◆ MATERIAL PROVIDED

[Start of Attachment]

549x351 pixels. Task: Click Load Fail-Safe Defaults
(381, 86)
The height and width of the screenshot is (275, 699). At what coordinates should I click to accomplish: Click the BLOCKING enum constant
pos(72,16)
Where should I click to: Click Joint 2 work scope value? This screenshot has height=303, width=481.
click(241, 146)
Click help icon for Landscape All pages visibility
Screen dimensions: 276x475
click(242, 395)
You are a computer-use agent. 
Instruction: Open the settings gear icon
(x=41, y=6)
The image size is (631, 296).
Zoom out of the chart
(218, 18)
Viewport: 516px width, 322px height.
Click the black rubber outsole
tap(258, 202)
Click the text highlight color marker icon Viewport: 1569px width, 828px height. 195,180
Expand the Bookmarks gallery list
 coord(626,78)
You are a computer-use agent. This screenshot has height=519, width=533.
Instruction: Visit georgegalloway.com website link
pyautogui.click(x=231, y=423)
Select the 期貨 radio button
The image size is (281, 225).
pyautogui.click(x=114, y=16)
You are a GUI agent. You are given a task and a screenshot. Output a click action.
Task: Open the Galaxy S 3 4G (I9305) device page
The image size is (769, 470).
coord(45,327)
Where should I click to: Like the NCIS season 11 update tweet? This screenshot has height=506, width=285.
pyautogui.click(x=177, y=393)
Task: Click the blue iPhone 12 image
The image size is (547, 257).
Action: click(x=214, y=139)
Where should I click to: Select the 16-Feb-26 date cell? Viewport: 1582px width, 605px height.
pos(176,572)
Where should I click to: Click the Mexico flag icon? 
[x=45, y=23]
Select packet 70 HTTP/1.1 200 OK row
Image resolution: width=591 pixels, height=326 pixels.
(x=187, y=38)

[End of Attachment]

◆ WORK TASK
Return exactly the lines in the records above, beginning with the one that holds "Task: Click the blue iPhone 12 image" and ending with the last.

◆ EXERCISE RESPONSE
Task: Click the blue iPhone 12 image
The image size is (547, 257).
Action: click(x=214, y=139)
Where should I click to: Select the 16-Feb-26 date cell? Viewport: 1582px width, 605px height.
pos(176,572)
Where should I click to: Click the Mexico flag icon? 
[x=45, y=23]
Select packet 70 HTTP/1.1 200 OK row
Image resolution: width=591 pixels, height=326 pixels.
(x=187, y=38)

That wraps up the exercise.